NCL had Rs 15,075 crore pertaining to settlement obligation and margin money from members as on September 30 last year. This would be the deposit of investors which stock brokers send or keep with CCs in the form of cash. ICCL had Rs 1,580 crore.

“The proposed framework mandates concentration of all client funds into a single CC, leading to a massive concentration risk. NCL is not protected by any government guarantee and is a private entity,” said an industry official on condition of anonymity.

He added that risks a CC faces today was limited to the extent of investor cash balances lying with it. The core SGF would cover roughly 33% of investor money in case of NCL and 80% in case of ICCL, according to the official. In the new system, however, the investor funds on the CC balance sheet would balloon to about Rs 1 trillion, but the core SGF put together would hardly be a few thousand crore, he said.

An email sent to the NSE, BSE and Sebi did not get a response.

Sebi’s proposal also allows CCs to place investor funds (in surplus of exchange margin requirements) in liquid, overnight and money market instruments. This could be riskier than the current practice of brokers parking their money as fixed deposits with CCs, said experts.

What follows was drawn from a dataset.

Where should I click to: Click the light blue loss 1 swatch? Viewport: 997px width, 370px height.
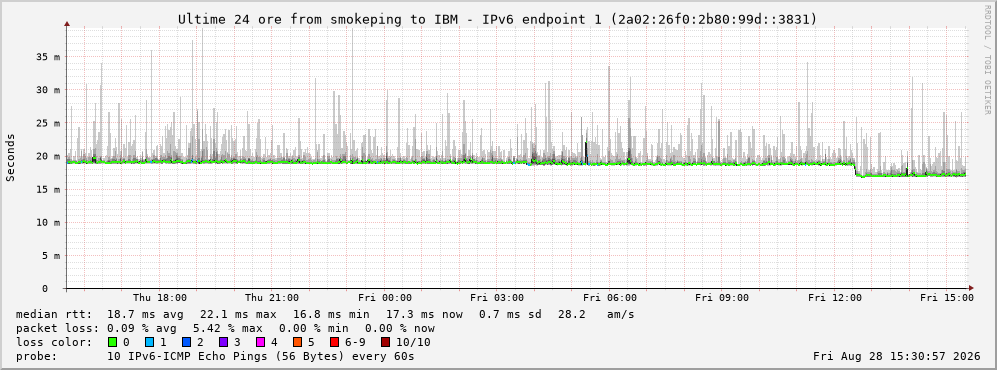tap(149, 342)
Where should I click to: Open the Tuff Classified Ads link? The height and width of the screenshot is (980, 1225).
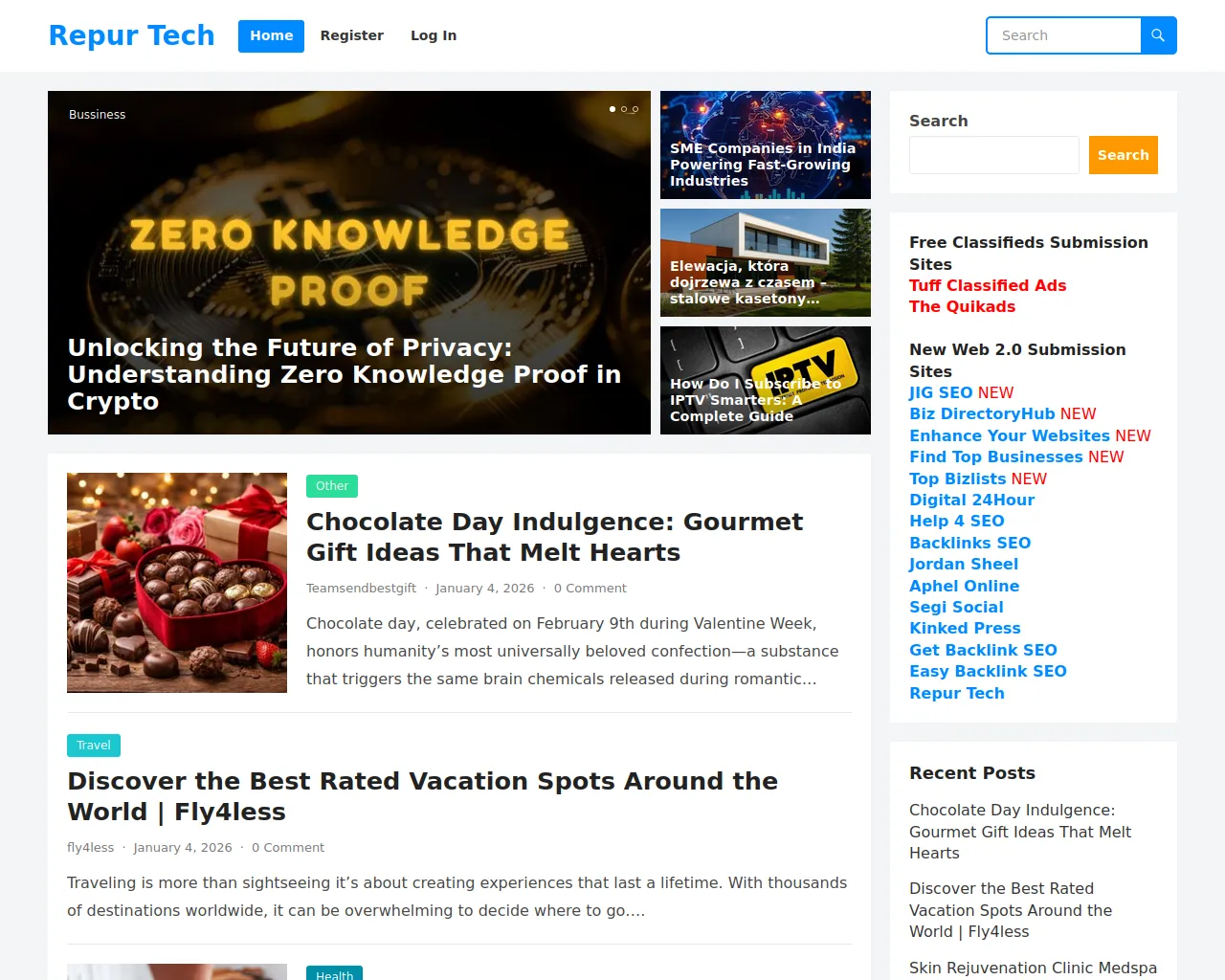click(x=988, y=285)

To be sure, NSE and NCL (combined) remain well capitalised with a net worth of Rs 14,378 crore as on September 30, 2022, according to a report by Crisil Ratings. The agency has highlighted that the strong risk management practices and higher core SGF provide comfort to the majority of institutional clients getting clearing and settlement done through NSE Clearing.

Opposition from clients

Several individual investors have opposed the move to upstream client funds directly to CCs, according to people in the know. Brokers pass back the interest earned on fixed deposits with CCs to some wealthy investors, who stand to lose this income if the new regulation comes to pass. Most clients, however, provide this interest-free float to stock brokers because of which stock brokers are able to give low brokerage rates.

“Without the float income, stock brokers will have to increase their brokerage charges which means increased cost to investors. So, investors loose interest income, the broker cost increases, and stock brokers loose money,” said an official.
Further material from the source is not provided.